ART REVIEW

“Drawing Inside the Perimeter”

Through Sept. 22. 10 a.m.-5 p.m. Tuesdays-Saturdays; until 8 p.m. Thursdays; noon-5 p.m. Sundays. $19.50; $16.50, students and seniors; $12, ages 6-17; free, children 5 and younger and members. High Museum of Art, 1280 Peachtree St. N.E., Atlanta. 404-733-4444, www.high.org.

Bottom line: This group drawing show featuring all local artists is an important, long-overdue testament to Atlanta's rich artistic landscape.

Atlanta artists have long had a tempestuous relationship with the High Museum of Art. For decades, many have complained about the lack of shows devoted to work by area artists and the large divide between this gleaming white citadel on the hill and the artists unable to breach its walls.

But “Drawing Inside the Perimeter,” a group show featuring 41 Atlanta artists, feels like nothing short of a sea change for spotlighting local talent.

It is a show organized by the High’s very on-the-scene, Wieland Family Curator of Modern and Contemporary Art Michael Rooks with contributions by another Atlanta art insider and curator, Marianne Lambert, that offers the curatorial version of a high-five to Atlanta’s art scene. All 56 works in the show, save one, were acquired for the museum’s collection by Rooks. It’s a notable achievement and acknowledgment of the city’s talent, now archived in the High’s collection for subsequent generations.

It’s also a rarity. Beyond a show devoted to Atlanta artist Radcliffe Bailey in 2011, it’s hard to think of a moment in the past 20 years when the High offered such a profound, far-reaching and impressive celebration of Atlanta’s unique artistic achievements.

Viewers with any interest in what Atlanta artists are up to who haven’t visited one of the many galleries around town — Get This Gallery, Beep Beep, Barbara Archer, Sandler Hudson, Whitespace — that regularly feature their work should consider “Drawing Inside the Perimeter” their Cliffs Notes.

The show is filled with great work and has the added advantage of being surprisingly comprehensive. Rooks has done an admirable job of bridging the next artistic crop of millennials working in the city and the established, longtime cultural producers who have taught and influenced some of that younger generation: Joe Peragine, Philip Carpenter, Donald Cooper and Rocio Rodriguez — representing Atlanta’s old guard.

Linked by the medium of drawing (although the term is almost absurdly broad here, including Brian Dettmer’s “drawing” with an X-Acto knife and Daniel Biddy’s collaged media imagery), scale and approach are wildly different. The ultimate example of scaling institutional walls, the graffiti artist Alex Brewer, who initially plied his trade on abandoned buildings, has created a work on one of the gallery walls, a wild style explosion of color: acid green, hot pink and mauve acrylic paint splashed across one wall, a frenetic balance to the more meditative, earthy color scheme of the second commissioned wall-drawing by Rodriguez.

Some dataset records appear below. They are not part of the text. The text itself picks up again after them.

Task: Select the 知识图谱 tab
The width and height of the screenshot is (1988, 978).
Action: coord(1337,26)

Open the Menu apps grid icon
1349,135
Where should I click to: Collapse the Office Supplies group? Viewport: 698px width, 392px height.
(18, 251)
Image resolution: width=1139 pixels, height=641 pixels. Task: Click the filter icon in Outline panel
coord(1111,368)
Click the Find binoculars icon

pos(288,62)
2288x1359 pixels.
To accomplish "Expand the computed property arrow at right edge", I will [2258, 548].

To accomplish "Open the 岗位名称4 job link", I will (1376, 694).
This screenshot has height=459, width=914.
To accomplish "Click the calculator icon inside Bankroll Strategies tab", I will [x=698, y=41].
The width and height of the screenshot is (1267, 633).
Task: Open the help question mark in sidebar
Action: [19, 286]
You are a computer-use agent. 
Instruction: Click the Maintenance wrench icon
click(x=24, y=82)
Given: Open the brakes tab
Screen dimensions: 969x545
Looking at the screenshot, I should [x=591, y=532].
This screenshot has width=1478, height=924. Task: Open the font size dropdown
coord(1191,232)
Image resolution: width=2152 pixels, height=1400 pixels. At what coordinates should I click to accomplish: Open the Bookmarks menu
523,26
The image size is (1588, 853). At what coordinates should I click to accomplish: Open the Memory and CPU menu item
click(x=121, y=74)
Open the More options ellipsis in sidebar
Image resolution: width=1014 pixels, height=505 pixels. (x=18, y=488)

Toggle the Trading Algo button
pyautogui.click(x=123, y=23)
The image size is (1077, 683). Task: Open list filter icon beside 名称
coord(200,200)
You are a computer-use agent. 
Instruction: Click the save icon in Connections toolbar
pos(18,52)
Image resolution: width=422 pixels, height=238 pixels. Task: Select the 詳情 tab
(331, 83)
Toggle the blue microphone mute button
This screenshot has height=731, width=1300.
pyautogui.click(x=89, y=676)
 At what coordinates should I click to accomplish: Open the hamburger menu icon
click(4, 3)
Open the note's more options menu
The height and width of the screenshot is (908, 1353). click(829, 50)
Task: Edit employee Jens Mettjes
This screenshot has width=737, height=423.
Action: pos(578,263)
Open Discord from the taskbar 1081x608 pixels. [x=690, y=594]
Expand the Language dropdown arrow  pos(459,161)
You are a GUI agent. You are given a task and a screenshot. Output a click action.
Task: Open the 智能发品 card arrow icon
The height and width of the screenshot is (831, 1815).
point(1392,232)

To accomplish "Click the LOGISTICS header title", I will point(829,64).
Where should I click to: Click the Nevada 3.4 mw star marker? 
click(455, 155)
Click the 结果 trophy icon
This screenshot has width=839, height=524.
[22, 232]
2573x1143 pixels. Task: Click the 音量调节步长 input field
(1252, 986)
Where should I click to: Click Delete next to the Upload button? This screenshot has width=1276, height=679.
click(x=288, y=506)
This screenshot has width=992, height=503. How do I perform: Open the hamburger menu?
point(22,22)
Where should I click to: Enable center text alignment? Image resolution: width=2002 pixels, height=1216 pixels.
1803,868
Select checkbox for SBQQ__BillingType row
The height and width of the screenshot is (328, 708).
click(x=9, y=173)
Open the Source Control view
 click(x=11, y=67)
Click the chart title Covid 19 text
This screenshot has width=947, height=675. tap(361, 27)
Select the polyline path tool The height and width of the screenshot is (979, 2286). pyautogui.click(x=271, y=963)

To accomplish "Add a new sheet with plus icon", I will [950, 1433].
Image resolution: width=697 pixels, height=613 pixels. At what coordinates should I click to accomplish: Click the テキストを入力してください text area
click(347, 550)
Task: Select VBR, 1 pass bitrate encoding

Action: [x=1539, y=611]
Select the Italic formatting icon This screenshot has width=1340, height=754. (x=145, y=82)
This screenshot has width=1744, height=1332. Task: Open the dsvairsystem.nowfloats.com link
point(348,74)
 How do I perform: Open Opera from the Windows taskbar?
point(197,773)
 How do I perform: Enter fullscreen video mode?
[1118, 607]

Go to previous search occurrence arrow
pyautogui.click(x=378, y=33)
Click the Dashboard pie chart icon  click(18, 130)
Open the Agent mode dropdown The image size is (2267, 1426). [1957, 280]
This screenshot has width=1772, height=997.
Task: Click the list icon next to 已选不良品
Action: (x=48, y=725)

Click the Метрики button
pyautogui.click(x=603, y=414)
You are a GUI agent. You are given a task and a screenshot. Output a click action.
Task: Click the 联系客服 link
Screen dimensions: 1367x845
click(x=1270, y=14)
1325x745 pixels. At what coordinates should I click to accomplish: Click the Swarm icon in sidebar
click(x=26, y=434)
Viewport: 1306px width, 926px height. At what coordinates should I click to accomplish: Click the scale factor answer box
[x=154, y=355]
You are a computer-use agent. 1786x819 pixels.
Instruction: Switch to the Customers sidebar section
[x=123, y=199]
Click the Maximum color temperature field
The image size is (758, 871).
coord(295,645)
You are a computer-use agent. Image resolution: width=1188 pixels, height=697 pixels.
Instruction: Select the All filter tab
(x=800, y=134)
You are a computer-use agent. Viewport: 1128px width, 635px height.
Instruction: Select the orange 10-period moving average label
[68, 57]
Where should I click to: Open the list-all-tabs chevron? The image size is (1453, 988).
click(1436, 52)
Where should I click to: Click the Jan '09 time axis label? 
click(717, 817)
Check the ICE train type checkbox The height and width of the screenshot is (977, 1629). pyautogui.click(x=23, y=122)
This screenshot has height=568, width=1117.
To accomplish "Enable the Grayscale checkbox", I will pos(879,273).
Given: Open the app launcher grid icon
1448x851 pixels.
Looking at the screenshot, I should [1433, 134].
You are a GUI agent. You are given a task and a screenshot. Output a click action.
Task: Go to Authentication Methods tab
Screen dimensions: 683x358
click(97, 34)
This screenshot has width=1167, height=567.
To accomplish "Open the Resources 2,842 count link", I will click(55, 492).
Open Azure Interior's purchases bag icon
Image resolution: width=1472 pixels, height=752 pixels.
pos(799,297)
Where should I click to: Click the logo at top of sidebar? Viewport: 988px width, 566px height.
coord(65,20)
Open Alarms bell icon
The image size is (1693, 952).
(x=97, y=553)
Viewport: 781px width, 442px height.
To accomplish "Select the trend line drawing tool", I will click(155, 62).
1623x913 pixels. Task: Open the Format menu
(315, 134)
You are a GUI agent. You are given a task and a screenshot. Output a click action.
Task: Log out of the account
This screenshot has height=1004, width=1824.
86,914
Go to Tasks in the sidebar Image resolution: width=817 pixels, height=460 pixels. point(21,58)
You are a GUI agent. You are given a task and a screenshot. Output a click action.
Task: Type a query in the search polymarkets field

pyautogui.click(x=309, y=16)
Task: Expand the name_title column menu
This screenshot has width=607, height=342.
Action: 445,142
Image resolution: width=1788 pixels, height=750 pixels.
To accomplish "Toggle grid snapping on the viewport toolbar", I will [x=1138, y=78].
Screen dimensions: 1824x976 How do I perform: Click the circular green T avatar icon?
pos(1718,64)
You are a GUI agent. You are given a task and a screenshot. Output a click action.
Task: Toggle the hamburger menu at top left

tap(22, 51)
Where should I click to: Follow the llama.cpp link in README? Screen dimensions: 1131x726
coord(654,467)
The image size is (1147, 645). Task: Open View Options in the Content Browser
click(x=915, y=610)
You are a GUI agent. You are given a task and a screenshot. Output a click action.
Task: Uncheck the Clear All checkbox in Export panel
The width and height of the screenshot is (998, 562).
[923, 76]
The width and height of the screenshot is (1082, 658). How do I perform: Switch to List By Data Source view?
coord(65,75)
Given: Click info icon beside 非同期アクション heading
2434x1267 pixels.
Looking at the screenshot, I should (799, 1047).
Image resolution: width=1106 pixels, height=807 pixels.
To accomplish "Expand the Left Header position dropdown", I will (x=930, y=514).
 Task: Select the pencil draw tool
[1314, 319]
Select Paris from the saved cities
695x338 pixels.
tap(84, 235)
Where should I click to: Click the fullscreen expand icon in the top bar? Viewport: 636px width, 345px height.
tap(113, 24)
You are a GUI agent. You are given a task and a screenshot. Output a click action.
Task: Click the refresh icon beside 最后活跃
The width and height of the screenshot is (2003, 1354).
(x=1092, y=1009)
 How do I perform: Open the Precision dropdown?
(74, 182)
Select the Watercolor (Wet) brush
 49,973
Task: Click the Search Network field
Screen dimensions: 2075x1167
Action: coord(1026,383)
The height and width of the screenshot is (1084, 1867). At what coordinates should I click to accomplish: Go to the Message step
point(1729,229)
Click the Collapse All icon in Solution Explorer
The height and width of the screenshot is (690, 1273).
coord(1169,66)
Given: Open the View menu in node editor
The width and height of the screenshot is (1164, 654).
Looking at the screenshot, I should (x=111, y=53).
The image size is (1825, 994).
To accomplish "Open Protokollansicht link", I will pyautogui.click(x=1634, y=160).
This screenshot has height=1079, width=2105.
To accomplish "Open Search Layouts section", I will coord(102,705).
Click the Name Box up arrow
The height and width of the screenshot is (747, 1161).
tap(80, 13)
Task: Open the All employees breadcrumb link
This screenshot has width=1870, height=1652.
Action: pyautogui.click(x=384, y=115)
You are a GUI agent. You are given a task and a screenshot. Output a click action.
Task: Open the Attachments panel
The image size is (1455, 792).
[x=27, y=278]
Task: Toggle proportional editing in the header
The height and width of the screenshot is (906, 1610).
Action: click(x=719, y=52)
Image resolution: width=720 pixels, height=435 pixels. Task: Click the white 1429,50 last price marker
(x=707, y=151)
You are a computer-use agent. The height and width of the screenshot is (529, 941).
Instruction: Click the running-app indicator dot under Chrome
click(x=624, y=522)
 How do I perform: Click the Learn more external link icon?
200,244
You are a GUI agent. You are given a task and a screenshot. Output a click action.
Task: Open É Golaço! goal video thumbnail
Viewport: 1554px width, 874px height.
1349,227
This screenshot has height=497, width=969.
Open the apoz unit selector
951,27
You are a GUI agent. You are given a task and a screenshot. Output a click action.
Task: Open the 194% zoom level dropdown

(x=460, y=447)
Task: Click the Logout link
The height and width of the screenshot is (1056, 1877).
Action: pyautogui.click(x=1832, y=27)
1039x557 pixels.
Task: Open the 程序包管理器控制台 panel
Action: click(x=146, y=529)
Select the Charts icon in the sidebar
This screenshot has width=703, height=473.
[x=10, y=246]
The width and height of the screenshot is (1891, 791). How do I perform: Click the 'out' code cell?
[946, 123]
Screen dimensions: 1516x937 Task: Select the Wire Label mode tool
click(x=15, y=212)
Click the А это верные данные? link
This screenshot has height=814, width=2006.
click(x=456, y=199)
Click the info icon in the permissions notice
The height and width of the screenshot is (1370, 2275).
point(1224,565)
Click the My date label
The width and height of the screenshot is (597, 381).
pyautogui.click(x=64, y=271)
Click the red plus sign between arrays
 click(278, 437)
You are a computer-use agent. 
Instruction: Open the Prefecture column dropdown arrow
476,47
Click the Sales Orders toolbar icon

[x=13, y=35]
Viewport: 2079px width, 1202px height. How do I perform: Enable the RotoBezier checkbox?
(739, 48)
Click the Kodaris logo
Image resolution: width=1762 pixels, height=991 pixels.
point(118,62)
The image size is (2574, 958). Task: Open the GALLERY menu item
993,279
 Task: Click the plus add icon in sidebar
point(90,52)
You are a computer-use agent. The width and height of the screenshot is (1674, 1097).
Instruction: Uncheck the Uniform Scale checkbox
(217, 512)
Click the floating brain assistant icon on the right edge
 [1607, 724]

Using scale in an entirely different way, Seana Reilly’s exquisite miniature “Artifacts (Nine Drawings)” in liquid graphite can only be truly discerned with the magnifying glass on hand. Peering through the glass, these miasmas of gray and black magically transform to reveal seascapes and figures.

Atlanta artists of late have often shied away from political messages and social commentary, but there are reminders here that it was not always so, in the still powerful work of a onetime fixture on the Atlanta art scene, Charles Nelson — who died in 2009. His smart, funny, piquant work often talked about identity, especially African-American identity. Two of Nelson’s works in watercolor and graphite shown here and inspired by Ralph Ellison’s novel “Invisible Man” envision Nelson as a castaway figure struggling for acknowledgment, present but invisible in the world.

Also embracing politics and taking a lyrical approach to the AIDS crisis, artist Robert Sherer offers a powerful piece from his series created with HIV-positive and -negative blood. In Sherer’s “Hookups,” images of tiny humanoid butterflies meld art nouveau and psychedelia into an unsettling, beautiful whole.

What “Drawing” proves at every corner is how fascinatingly diverse the art landscape is, tendering expressions of angst and lyricism reaching back to cubism and surrealism and then drawing visibly from a subculture of tattoo art, graphic novels and graffiti. A pair of delightfully quirky pen and ink drawings by Harrison Keys explode with color and wit and balance the more melancholy, haunting intimations of loss and disaster from Yanique Norman, Jason Kofke, Katherine Taylor and Tristan Al-Haddad.

As a whole, this is an important and long-overdue show that finally brings to the fore — and to a new audience — the many artists who have made Atlanta’s art scene complex and dynamic. But it is also a show of artists who can hold their own in any city.